By Thomas Perry, The Daily Press (Timmins)
TIMMINS – More than 1,100 fans turned out to watch the Timmins Rock retired Steve Sullivan’s No. 26 jersey at the McIntyre Arena Sunday afternoon.
Sullivan, who played with the franchise — then known as the Golden Bears — during its first season in the NOJHL, came close to missing the ceremony but the determination that saw the diminutive forward carve out a 1,011-game NHL career, helped him overcome a some travel issues.
“I drove from Michigan to Windsor last night,” Sullivan said during the intermission between the second and third period of Sunday afternoon’s contest.
“I pulled into the hotel around 12:15 a.m. and I had a 4:30 a.m. wake up call to get my 6 a.m. flight out of Windsor and when I woke up at 4:30 a.m. I had a text message telling me my flight was cancelled because of fog.
“So, I jumped in the car right away and made my way to Toronto to try to catch my 9 a.m. connecting flight out of Toronto. I may have broken a few speeding laws on the way, but I was just barely able to make the flight and make it here.
“I wasn’t going to be denied.”
During his playing career, Sullivan was known as one of the fastest players in the NHL … on the ice.
“Thank God it was really early in the morning and there was nobody on the road,” he said.

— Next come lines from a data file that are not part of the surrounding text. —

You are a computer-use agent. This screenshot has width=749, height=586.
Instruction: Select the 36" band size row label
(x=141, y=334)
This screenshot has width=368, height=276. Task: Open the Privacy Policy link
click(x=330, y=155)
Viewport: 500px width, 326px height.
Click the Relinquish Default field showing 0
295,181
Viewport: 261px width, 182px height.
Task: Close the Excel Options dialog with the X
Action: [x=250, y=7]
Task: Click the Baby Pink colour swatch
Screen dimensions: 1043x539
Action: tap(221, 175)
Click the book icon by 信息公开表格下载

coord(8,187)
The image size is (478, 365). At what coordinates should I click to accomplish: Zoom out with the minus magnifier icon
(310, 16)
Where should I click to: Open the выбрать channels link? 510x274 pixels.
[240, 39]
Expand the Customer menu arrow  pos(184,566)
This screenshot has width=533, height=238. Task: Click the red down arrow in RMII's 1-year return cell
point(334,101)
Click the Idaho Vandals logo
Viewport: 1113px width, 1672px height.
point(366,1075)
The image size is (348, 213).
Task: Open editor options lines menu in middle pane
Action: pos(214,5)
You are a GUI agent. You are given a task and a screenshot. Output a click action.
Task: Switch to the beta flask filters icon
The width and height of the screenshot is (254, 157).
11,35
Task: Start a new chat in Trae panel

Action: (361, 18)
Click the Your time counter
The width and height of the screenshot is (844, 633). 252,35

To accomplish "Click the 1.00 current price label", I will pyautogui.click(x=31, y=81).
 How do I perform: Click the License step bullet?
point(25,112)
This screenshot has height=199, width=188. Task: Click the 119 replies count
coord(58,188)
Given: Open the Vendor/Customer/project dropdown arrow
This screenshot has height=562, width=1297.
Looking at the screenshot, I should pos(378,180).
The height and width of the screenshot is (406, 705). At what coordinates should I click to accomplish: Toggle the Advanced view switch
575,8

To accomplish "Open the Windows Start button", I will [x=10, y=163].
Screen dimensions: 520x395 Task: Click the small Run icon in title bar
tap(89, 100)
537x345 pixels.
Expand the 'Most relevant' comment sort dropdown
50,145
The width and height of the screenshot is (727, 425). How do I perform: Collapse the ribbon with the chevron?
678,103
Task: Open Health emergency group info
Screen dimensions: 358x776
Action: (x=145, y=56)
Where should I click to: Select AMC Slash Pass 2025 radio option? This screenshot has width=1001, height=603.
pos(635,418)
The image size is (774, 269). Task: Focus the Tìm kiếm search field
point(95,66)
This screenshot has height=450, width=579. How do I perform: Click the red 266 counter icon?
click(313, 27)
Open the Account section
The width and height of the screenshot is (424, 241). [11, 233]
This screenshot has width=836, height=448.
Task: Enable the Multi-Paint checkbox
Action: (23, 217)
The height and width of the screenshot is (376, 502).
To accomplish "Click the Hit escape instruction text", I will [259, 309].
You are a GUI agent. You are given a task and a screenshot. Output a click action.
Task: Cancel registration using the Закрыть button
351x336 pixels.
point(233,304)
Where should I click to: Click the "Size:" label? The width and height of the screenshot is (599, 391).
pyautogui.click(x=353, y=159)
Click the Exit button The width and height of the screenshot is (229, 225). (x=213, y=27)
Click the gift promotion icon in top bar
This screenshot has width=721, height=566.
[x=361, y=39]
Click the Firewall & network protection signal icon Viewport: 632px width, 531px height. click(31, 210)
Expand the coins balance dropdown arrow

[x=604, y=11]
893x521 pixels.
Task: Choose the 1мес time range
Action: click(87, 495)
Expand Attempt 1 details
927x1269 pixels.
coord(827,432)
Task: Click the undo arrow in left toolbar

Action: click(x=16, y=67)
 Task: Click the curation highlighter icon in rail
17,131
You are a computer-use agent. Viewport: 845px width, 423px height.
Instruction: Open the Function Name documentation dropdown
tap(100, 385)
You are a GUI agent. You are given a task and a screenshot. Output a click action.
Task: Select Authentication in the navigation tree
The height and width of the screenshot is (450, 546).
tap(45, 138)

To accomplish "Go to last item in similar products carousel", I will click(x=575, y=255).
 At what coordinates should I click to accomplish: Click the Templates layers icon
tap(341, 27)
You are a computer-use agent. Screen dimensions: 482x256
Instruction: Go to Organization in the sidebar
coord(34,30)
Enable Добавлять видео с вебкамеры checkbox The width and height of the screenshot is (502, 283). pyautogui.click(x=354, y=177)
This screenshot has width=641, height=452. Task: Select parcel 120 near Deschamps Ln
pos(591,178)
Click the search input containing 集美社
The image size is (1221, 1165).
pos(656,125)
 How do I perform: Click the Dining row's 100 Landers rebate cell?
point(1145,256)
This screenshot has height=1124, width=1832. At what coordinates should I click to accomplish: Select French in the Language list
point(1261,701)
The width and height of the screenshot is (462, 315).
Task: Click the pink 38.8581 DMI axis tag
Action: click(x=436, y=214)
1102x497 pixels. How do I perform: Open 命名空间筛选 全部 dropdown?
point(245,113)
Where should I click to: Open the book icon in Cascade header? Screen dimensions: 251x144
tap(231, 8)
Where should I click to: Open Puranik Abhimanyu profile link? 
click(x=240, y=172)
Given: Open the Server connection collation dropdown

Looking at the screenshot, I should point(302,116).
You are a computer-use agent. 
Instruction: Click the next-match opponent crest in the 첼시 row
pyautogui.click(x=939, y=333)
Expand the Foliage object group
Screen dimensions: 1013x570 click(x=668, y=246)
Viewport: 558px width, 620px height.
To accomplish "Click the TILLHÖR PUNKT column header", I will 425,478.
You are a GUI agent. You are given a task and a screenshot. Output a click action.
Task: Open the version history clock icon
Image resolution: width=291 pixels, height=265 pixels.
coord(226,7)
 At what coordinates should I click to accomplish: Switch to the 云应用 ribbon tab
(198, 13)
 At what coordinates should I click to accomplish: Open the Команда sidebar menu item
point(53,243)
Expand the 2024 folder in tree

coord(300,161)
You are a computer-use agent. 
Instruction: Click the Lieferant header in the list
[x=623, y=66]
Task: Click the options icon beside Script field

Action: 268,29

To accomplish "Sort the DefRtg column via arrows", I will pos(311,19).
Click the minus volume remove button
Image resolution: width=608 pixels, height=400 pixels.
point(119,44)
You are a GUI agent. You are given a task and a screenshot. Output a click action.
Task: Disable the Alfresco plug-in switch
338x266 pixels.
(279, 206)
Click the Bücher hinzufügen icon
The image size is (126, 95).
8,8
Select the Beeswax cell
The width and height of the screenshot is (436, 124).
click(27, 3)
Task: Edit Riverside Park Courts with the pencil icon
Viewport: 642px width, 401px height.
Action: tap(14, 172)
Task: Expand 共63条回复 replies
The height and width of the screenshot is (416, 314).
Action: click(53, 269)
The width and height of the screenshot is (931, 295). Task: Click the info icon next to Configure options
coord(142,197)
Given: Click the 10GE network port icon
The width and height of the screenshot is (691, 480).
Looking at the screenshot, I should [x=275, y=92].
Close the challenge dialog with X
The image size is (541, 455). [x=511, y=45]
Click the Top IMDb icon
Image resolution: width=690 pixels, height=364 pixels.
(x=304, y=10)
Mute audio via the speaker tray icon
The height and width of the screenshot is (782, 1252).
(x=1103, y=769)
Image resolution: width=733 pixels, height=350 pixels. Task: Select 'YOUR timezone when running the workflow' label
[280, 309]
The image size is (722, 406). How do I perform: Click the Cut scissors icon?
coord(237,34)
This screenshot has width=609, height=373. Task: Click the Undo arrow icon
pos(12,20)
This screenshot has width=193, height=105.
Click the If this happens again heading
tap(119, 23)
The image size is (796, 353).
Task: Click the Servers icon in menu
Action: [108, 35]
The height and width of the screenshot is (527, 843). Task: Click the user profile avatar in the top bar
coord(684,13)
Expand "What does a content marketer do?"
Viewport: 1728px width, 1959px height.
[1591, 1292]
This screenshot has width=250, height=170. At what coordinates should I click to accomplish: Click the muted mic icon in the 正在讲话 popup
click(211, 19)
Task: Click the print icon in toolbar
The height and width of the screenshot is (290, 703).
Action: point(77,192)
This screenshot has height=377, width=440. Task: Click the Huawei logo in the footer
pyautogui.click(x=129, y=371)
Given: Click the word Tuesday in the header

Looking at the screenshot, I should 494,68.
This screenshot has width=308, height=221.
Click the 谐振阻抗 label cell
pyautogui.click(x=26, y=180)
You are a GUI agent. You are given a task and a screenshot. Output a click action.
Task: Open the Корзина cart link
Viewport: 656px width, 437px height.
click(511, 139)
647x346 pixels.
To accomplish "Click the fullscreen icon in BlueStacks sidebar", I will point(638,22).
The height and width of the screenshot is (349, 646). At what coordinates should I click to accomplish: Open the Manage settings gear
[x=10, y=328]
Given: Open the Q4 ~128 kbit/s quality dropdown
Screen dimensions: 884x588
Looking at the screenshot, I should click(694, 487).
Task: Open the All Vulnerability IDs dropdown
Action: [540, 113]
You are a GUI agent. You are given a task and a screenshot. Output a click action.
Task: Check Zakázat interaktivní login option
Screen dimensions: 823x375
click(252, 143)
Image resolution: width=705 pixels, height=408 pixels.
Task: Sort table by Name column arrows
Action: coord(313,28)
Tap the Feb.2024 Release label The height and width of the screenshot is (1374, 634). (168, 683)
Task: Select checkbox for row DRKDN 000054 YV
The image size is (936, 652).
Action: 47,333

The prospect of having more than 1,000 fans show up for the occasion and him not being here to accept the honour motivated Sullivan.
“I was extremely nervous when I first got the text,” he said.
“It crossed my mind, but I did not want to disappoint the fans. The team put in a lot of effort to put this together.”
The travel challenges made Sunday’s ceremony all the sweeter for Sullivan.
“It did, it really did, just to know that I didn’t miss it,” he said.
“It was great. It’s always fun to come home, to be able to see all the kids here and the people who came out tonight.
“It is a humbling experience knowing they are coming to see you. I have been lucky enough to have had a long career and I really appreciate the fans want to come and experience it with me.”
There were no shortage of well-wishers at Sunday’s game.
“A lot of the former Timmins Golden Bears people who were part of that organization are here today to help me celebrate the day,” Sullivan said.
“I am very appreciative of them coming out. It means a lot. Obviously this is a new era and a new hockey club, but I still think there is a lot of history to this hockey club. It goes back to that inaugural season. To be able to intertwine both teams together is kind of a neat thing.
“I am really pulling for this thing to work. This can be a real stepping stone for a lot of kids.”
In addition to his role as a development coach for the now Arizona Coyotes, Sullivan also serves a senior advisor with the Rock, but Sunday was his first opportunity to see the squad play in person.
“It’s a little bad luck that our goalie (Logan Ferrington) went down early,” he said, during a break between the second and third periods.
“A couple of the goals he let in were probably because of the injury.
“That kind of put us behind the eight ball, but they are resilient group and they have been fighting back. They put themselves into a position to win the third period and get something out of it.”
It’s no coincidence the Rock had their largest crowd of the season — 1,123 — on the afternoon they retired Sullivan’s No. 26 jersey.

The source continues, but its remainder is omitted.